Corte di Giustizia, sentenza 26 marzo 2009, in tema di inadempimento di uno Stato, statuti di imprese privatizzate, criteri di esercizio dei poteri speciali dello Stato

09.04.2009

(C-326/07, Commissione della Comunità europea c/ Repubblica italiana).

La sentenza in esame si pone a seguito del ricorso per inadempimento proposto dalla Commissione nei confronti dell’Italia, con cui la Corte di Giustizia stabilisce che lo Stato convenuto è venuto meno agli obblighi ad esso incombenti in forza degli artt. 43 e 56 del Trattato CE, concernenti la libertà di stabilimento il primo, e la libera circolazione di capitali il secondo. L’inadempimento si è verificato in virtù dell’adozione delle disposizioni di cui all’art. 1, comma 2, del decreto del Presidente del Consiglio dei Ministri del 10 giugno 2004 (recante la definizione dei criteri di esercizio dei poteri speciali di cui all’art. 2 del D.L. 31 maggio 1994, n. 332, conv., con modifiche, nella L. 30 luglio 1994, n. 474, in tema di accelerazione delle procedure di dismissione di partecipazioni dello Stato e degli enti pubblici in società per azioni), nella misura in cui le predette disposizioni si applicano ai poteri speciali, attribuiti al Ministro dell’economia e delle finanze, previsti dall’art. 2, comma 1, lett. a), b) e c) del citato decreto legge (come successivamente modificato dalla L. n. 350/2003), con riguardo a determinate clausole inserite negli statuti di talune imprese privatizzate ed inerenti, in particolare, l’opposizione all’assunzione, da parte degli investitori, di partecipazioni che rappresentino almeno il 5% dei diritti di voto, l’opposizione alla conclusione di patti o accordi tra azionisti che rappresentino almeno il 5% dei diritti di voto ed il veto all’adozione delle delibere di scioglimento, trasferimento, fusione, scissione di tali società.

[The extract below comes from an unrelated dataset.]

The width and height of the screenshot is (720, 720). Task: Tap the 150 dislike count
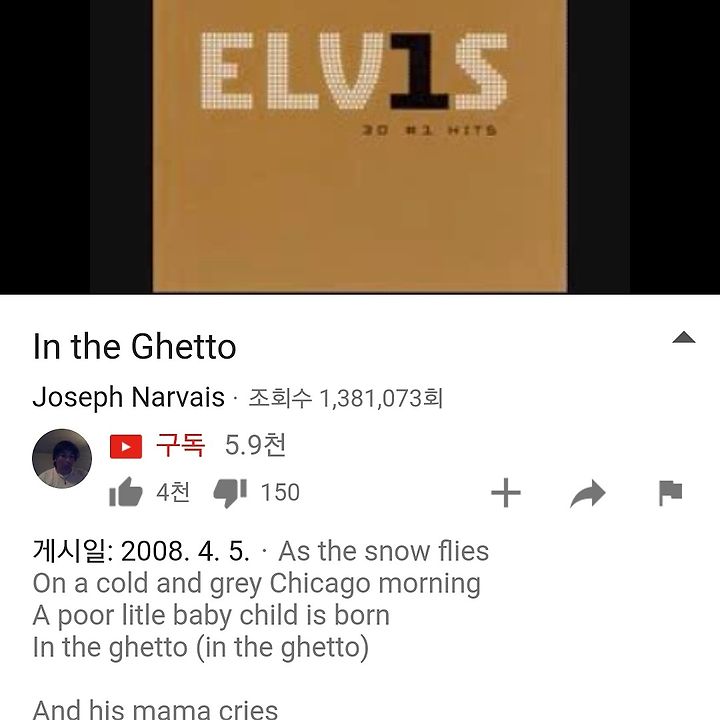[280, 492]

La Corte ha osservato che il decreto del 2004 non può ritenersi compatibile con la normativa comunitaria, perché, in primo luogo, non contiene elementi precisi in ordine alle circostanze concrete in cui può essere esercitato il potere di veto riguardo ad aspetti importanti della gestione della società, non rispettando, altresì, il principio di proporzionalità; in secondo luogo, perché non risultano fondati i relativi criteri sulla base di condizioni oggettive e controllabili, con la conseguenza che le situazioni che consentono l’esercizio di tale potere sono potenzialmente numerose, indeterminate e indeterminabili, tali da lasciare alle autorità italiane un ampio potere discrezionale.

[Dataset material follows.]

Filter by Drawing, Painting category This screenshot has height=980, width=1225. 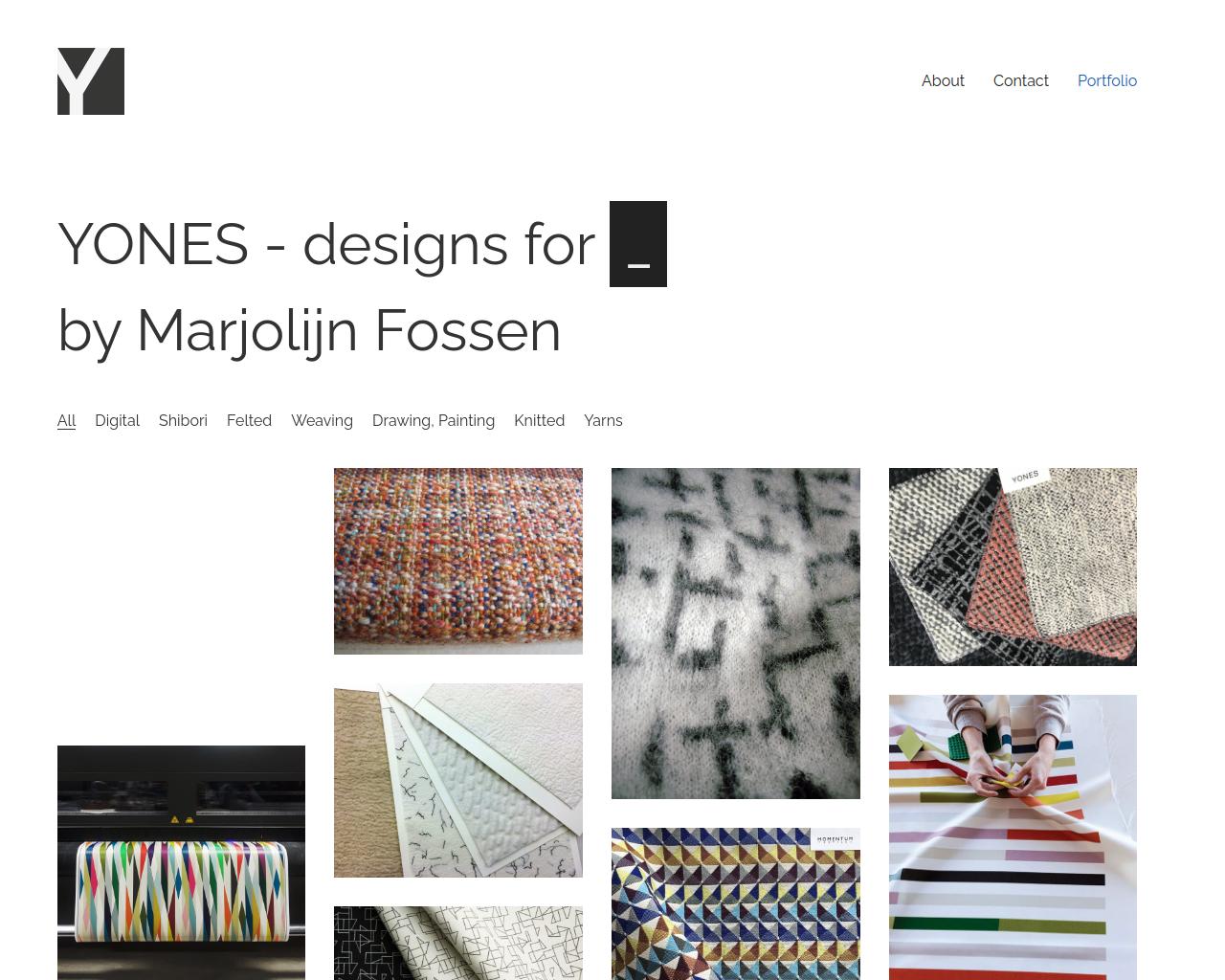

Quindi, sebbene il potere di veto possa essere esercitato soltanto in situazioni di pericolo grave ed effettivo o di emergenze sanitarie, a norma dell’art. 1, comma 2, di detto decreto, e nel rispetto delle condizioni di cui all’art. 1, comma 1, di questo stesso testo, ossia segnatamente per motivi di ordine pubblico, di pubblica sicurezza, di sanità pubblica e di difesa, in mancanza di precisazioni sulle circostanze concrete che consentono di esercitare il potere in parola, gli investitori non sanno quando tale potere di veto possa trovare applicazione.